How to Hack and Speed Up Direct3D 11 Render Calls

DirectX logo

Humus has explained a cool hack that allows to speed up a bit the Direct3D 11 render calls. The ID3D11DeviceContext is an abstract class with pure virtual functions. The principle of the hack is to directly access to real function pointer avoiding indirections due to the virtual table. For example, here how we can accelerate the function ID3D11DeviceContext::DrawIndexed().

In the virtual table of the ID3D11DeviceContext object, the entry index of DrawIndexed 12 because there are 12 function pointers before: DrawIndexed is the 6th member declared in ID3D11DeviceContext. ID3D11DeviceContext inherits from ID3D11DeviceChild which has 4 virtual functions and which in turn inherits from IUnknown which has 3: DrawIndexed is the 13th function of ID3D11DeviceContext so its zero-based index is 12.

typedef void (STDMETHODCALLTYPE *DrawIndexed_func) 
 (ID3D11DeviceContext *, UINT, UINT, INT); 

static DrawIndexed_func fast_DrawIndexed = 0;

ID3D11DeviceContext* ctx

void **virtual_table = *(void ***)ctx; 
fast_DrawIndexed = (DrawIndexed_func)(virtual_table[12]); 

fast_DrawIndexed(ctx, num_faces, 0, 0);

This hack allows to reduce the assembly code by 2 instructions: 6 instructions against 8 for the standard call.

I quickly tested this hack in the D3D11 render path of MSI Kombustor and it works fine. I didn’t noticed a real difference in speed, but it should be faster because of smaller number of instructions.

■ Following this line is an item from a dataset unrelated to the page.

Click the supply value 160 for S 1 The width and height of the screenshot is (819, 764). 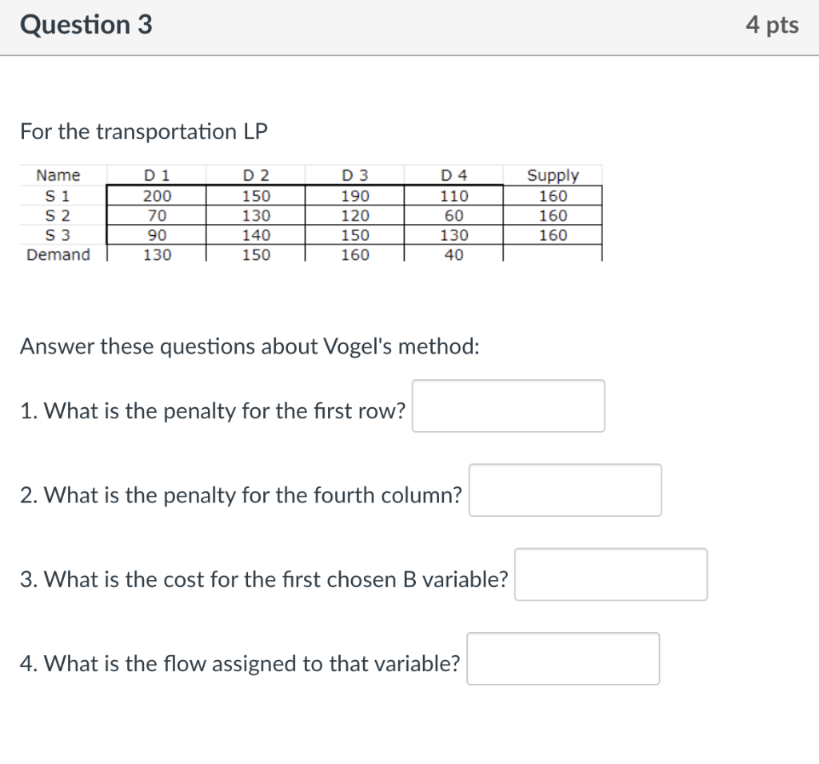(552, 195)

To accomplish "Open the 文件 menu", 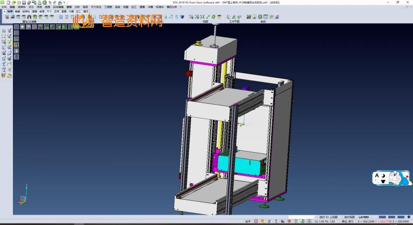I will point(4,7).
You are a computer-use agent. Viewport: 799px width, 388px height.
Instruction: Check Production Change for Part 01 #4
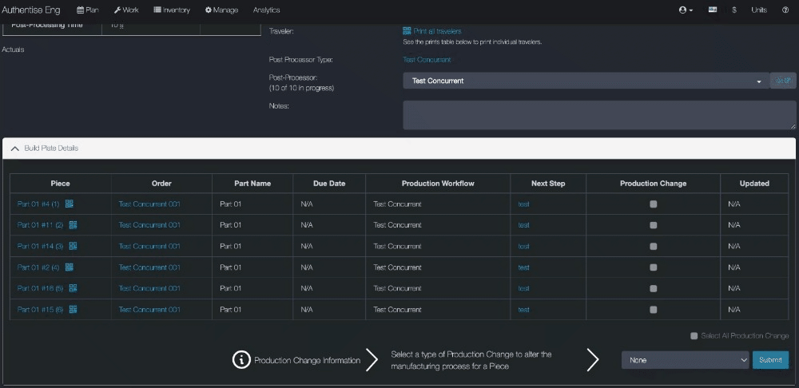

Here is a overview of the ID3D11DeviceContext class hierarchy:

    virtual HRESULT STDMETHODCALLTYPE QueryInterface(......) = 0; 
    virtual ULONG STDMETHODCALLTYPE AddRef(......) = 0; 
    virtual ULONG STDMETHODCALLTYPE Release(......) = 0; 

ID3D11DeviceChild : public IUnknown
    virtual void STDMETHODCALLTYPE GetDevice(......) = 0; 
    virtual HRESULT STDMETHODCALLTYPE GetPrivateData(......) = 0; 
    virtual HRESULT STDMETHODCALLTYPE SetPrivateData(......) = 0; 
    virtual HRESULT STDMETHODCALLTYPE SetPrivateDataInterface(......) = 0; 

ID3D11DeviceContext : public ID3D11DeviceChild
    virtual void STDMETHODCALLTYPE VSSetConstantBuffers(......) = 0; 
    virtual void STDMETHODCALLTYPE PSSetShaderResources(......) = 0; 
    virtual void STDMETHODCALLTYPE PSSetShader(......) = 0; 
    virtual void STDMETHODCALLTYPE PSSetSamplers(......) = 0; 
    virtual void STDMETHODCALLTYPE VSSetShader(......) = 0; 
    virtual void STDMETHODCALLTYPE DrawIndexed(......) = 0; 



  • hornet

    …will only be faster if you’re actually CPU limited. Guessing your GPU-testing app is GPU-limited, assuming your wrote it well :)

  • susheel

    2 instructions isn’t very much. Maybe not worth it. What is the cost of those two instructions in real time terms? On modern CPUs most instructions like mov are very very fast.

    Then the question arises about portability. Considering this code works with a 64bit compiler, what about 32bit? Also different compilers *could* manage the VTable differently. Will this work with with other compilers?

    99% of the bottleneck in speed (if there is one) with regards to the Direct3D Draw*() functions is data transfer across to the gfx card. If there is indeed a bottle-neck why not batch and try to minimize draw calls?

    On a side note — Direct3D pointers are COM based and should not directly be typecast. This might work in this case but generalizing this behavior for other functions might lead to unexpected and catastrophic failure — since we do not know how D3D internally manages it’s reference counted COM pointers.